Modeling of a multidimensional store is implemented using InfoCubes. An InfoCube is a set of relational tables that are compiled according to an enhanced star schema. There is a (large) fact table (containing many rows) that contains the key figures of the InfoCube as well as multiple (smaller) surrounding dimension tables containing the characteristics of the InfoCube. The characteristics represent the keys for the key figures. Storage of the data in an InfoCube is additive. For queries on an InfoCube, the facts and key figures are automatically aggregated (summation, minimum or maximum) if necessary. The dimensions combine characteristics that logically belong together, such as a customer dimension consisting of the customer number, customer group and the steps of the customer hierarchy, or a product dimension consisting of the product number, product group and brand. The characteristics refer to the master data (texts or attributes of the characteristic). The facts are the key figures to be evaluated, such as revenue or sales volume. The fact table and the dimensions are linked with one another using abstract identifying numbers (dimension IDs). As a result, the key figures of the InfoCube relate to the characteristics of the dimension. This type of modeling is optimized for efficient data analysis. The following figure shows the structure of an InfoCube:
You can create logical views (MultiProviders, InfoSets) on the physical data stores in the form of InfoObjects, InfoCubes and DataStore objects, for example to provide data from different data stores for a common evaluation. The link is created across the common Info Objects of the data stores.

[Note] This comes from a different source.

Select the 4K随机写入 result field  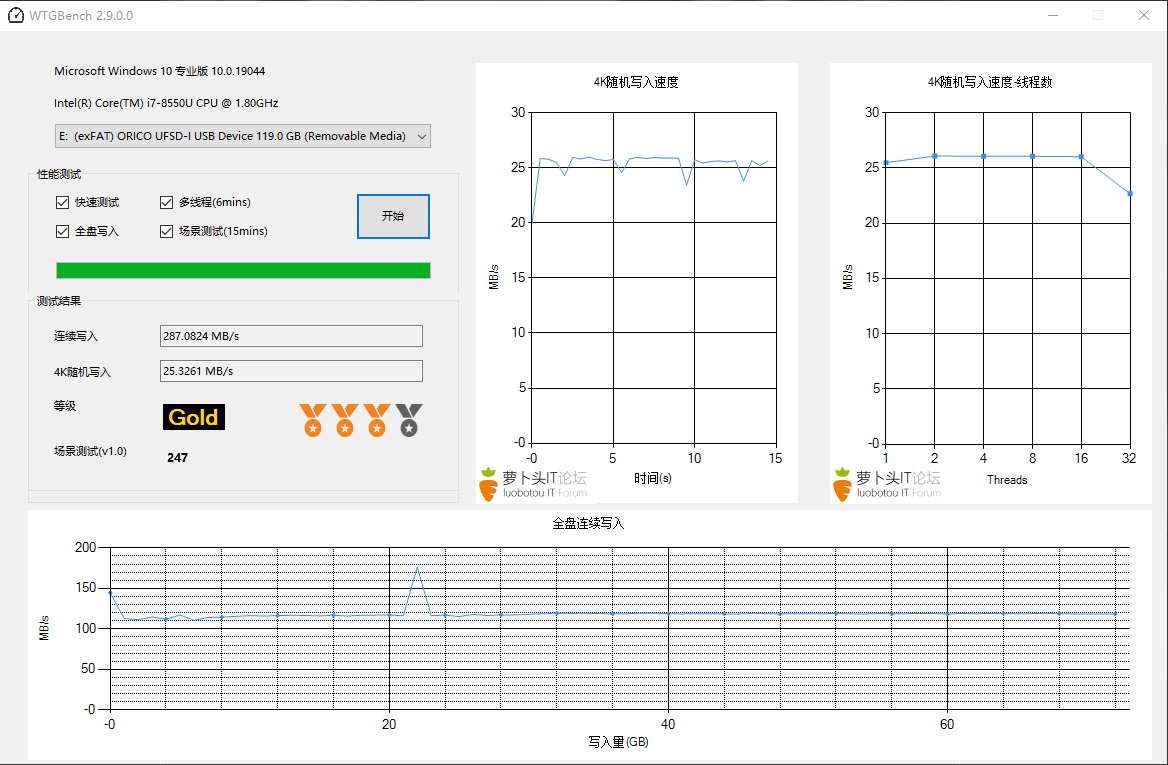pos(291,371)
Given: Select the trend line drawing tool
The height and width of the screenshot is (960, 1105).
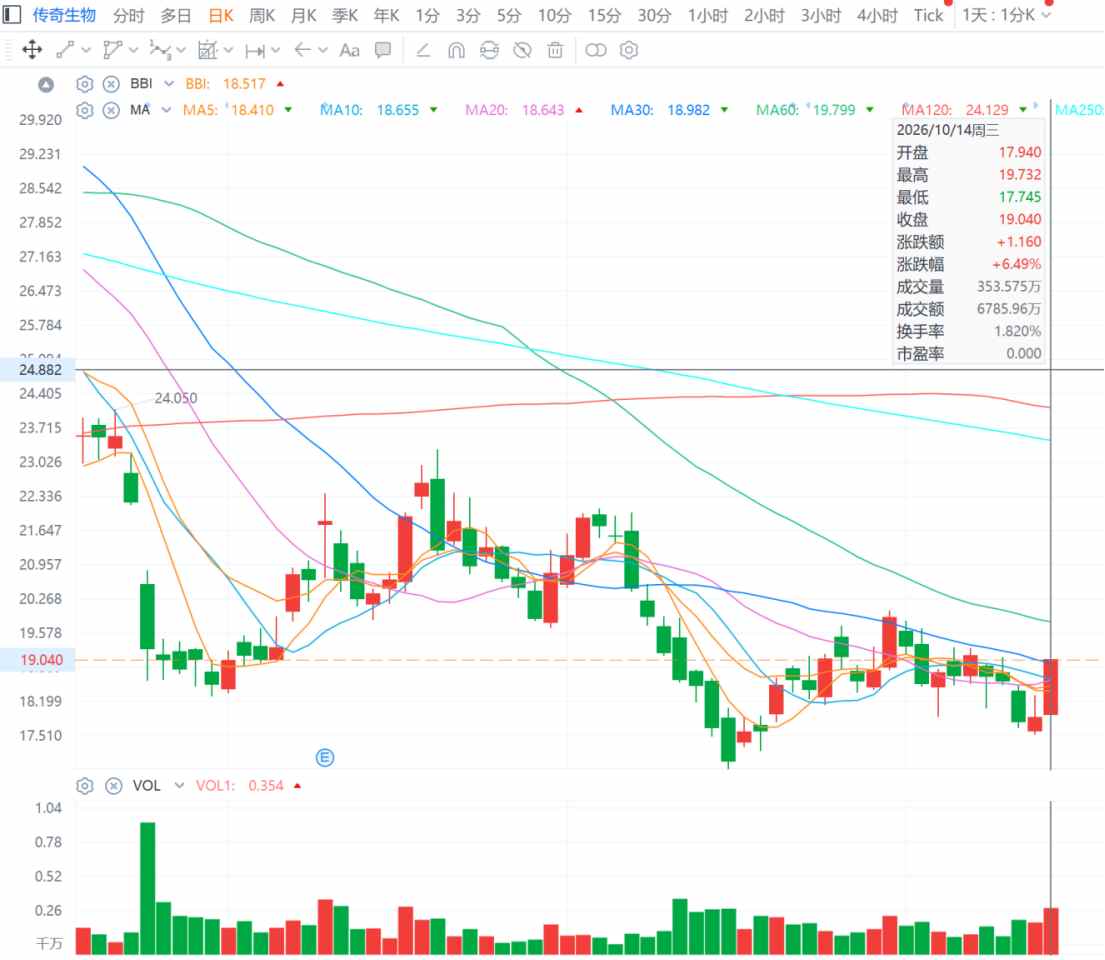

The generic term for the physical data stores and the logical views on them is InfoProvider. The task of an InfoProvider is to provide optimized tools for data analysis, reporting and planning.
The data flow in the Enterprise Data Warehouse describes how the data is guided through the layers until it is finally available in the form required for the application. Data extraction and distribution can be controlled in this way and the origin of the data can be fully recorded. Data is transferred from one data store to the next using load processes. You use the InfoPackage to load the source data into the entry layer of SAP NetWeaver BI, the persistent staging area. The data transfer process (DTP) is used to load data within BI from one physical data store into the next one using the described transformation rules. Fields/InfoObjects of the source store are assigned to InfoObjects of the target store at this time.
You define a load process for a combination of source/target and define the staging method described in the previous section here. You can define various settings for the load process; some of them depend on the type of data and source as well as the data target. For example, you can define data selections in order to transfer relevant data only and to optimize the performance of the load process. Alternatively, you can define if the entire source dataset or only the new data since the last load should be loaded into the source. The latter means that data transfer processes automatically permit delta processing, individually for each data target. The processing form (delta or entire dataset) for InfoPackages, that is the loading into the SAP NetWeaver BI System, depends on the extraction program used.